Print version ISSN 1519-6984On-line version ISSN 1678-4375

Braz. J. Biol. vol.75 no.4 supl.1 São Carlos Nov. 2015  Epub Nov 24, 2015

http://dx.doi.org/10.1590/1519-6984.09614 

Articles

Taxonomical and biological notes on Sabethes (Peytonulus) fabricii Lane & Cerqueira (Diptera: Culicidae)

Notas taxonômicas e biológicas sobre Sabethes (Peytonulus) fabricii Lane & Cerqueira (Diptera: Culicidae)

J. Alencara  * 

H. R. Gil-Santanaa 

aLaboratório de Diptera, Instituto Oswaldo Cruz, Avenida Brasil, 4365, CEP 21040-360, Rio de Janeiro, RJ, Brazil

Abstract

Morphological features that remained uncertain in previous identification keys and descriptions of Sabethes fabricii were evaluated based on species type material and two recently collected males. As a result, the following features of Sa. fabricii should be considered: proboscis with a white ventral spot beyond the middle and variably enlarged to the apex, possibly spatulate in males; setae over root of wing yellowish and may be occasionally brownish, mainly in their basal portion; and proctiger ending in four teeth. Additionally, the first record of bamboo as a natural breeding site for Sa. fabricii as well as the first register of this species in the state of Minas Gerais, Brazil are reported here.

Keywords:  bamboo; identification keys; Neotropical; Sabethini

Resumo

Caracteres morfológicos que permaneceram incertos em chaves para identificação anteriores e descrições de Sabethes fabricii, foram avaliados com base em material tipo e dois machos recentemente coletados. Como resultado, os seguintes caracteres de Sa. fabricii devem ser considerados: probóscide variavelmente alargada para o ápice, possivelmente espatulada em machos e com uma mancha branca ventral localizada além do seu ponto médio; cerdas sobre a raiz das asas amareladas, podendo ser ocasionalmente marrons, principalmente na sua porção basal, e proctiger com quatro dentes na porção terminal. Adicionalmente, registram-se pela primeira vez, o Bambu como um criadouro natural para Sa. fabricii, bem como a presença dessa espécie para o estado de Minas Gerais, Brasil.

• **Assigned task**
Repeat the Sabethes fabricii text from "Caracteres morfológicos que" to "Minas Gerais, Brasil.". The listing after this text has nothing to do with it.

• **Collected material**
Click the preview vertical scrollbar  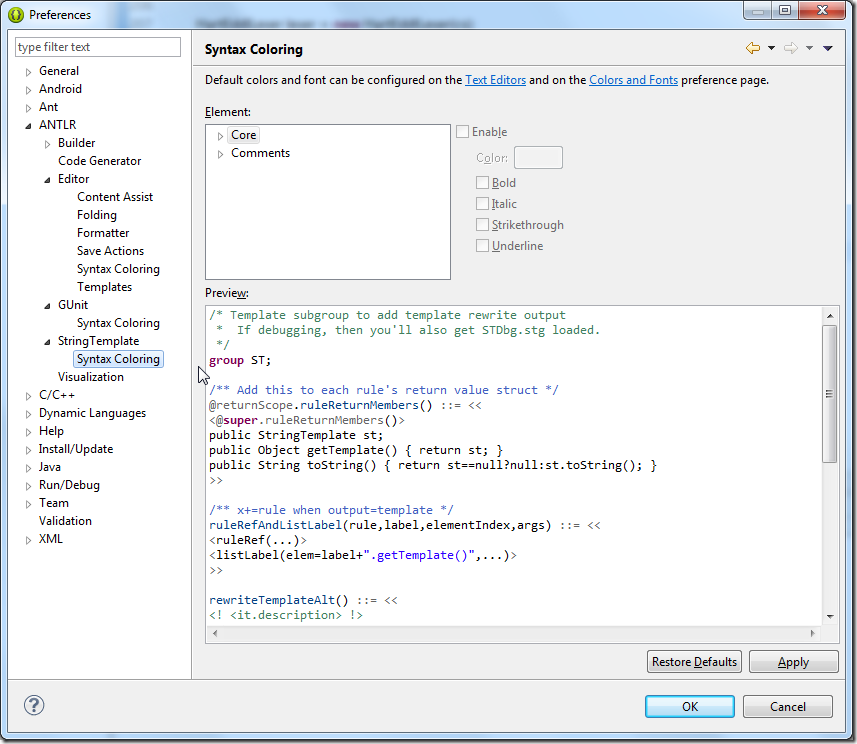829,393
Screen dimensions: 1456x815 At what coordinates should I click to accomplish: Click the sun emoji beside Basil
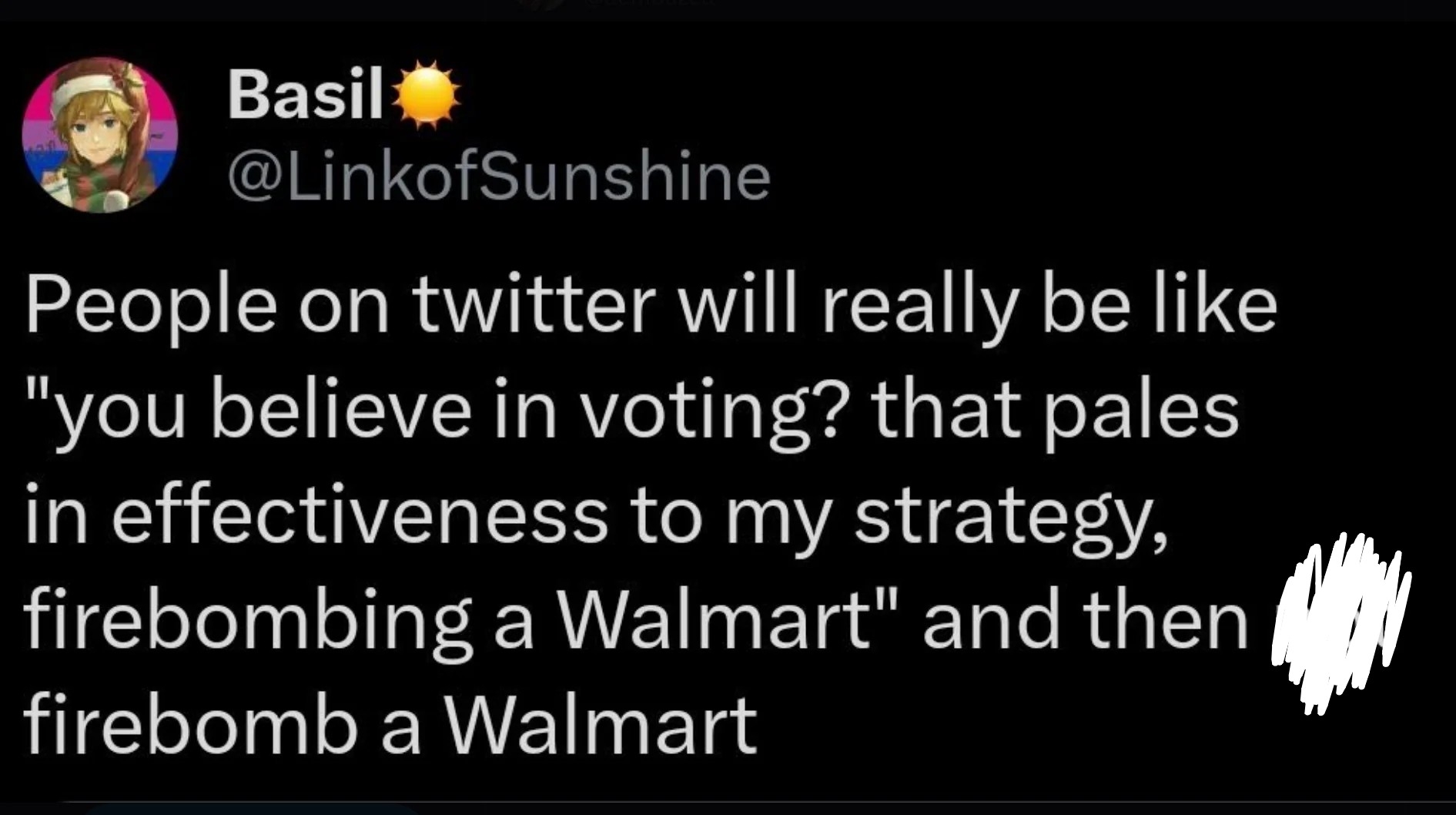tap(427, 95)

• **Task output**
Caracteres morfológicos que permaneceram incertos em chaves para identificação anteriores e descrições de Sabethes fabricii, foram avaliados com base em material tipo e dois machos recentemente coletados. Como resultado, os seguintes caracteres de Sa. fabricii devem ser considerados: probóscide variavelmente alargada para o ápice, possivelmente espatulada em machos e com uma mancha branca ventral localizada além do seu ponto médio; cerdas sobre a raiz das asas amareladas, podendo ser ocasionalmente marrons, principalmente na sua porção basal, e proctiger com quatro dentes na porção terminal. Adicionalmente, registram-se pela primeira vez, o Bambu como um criadouro natural para Sa. fabricii, bem como a presença dessa espécie para o estado de Minas Gerais, Brasil.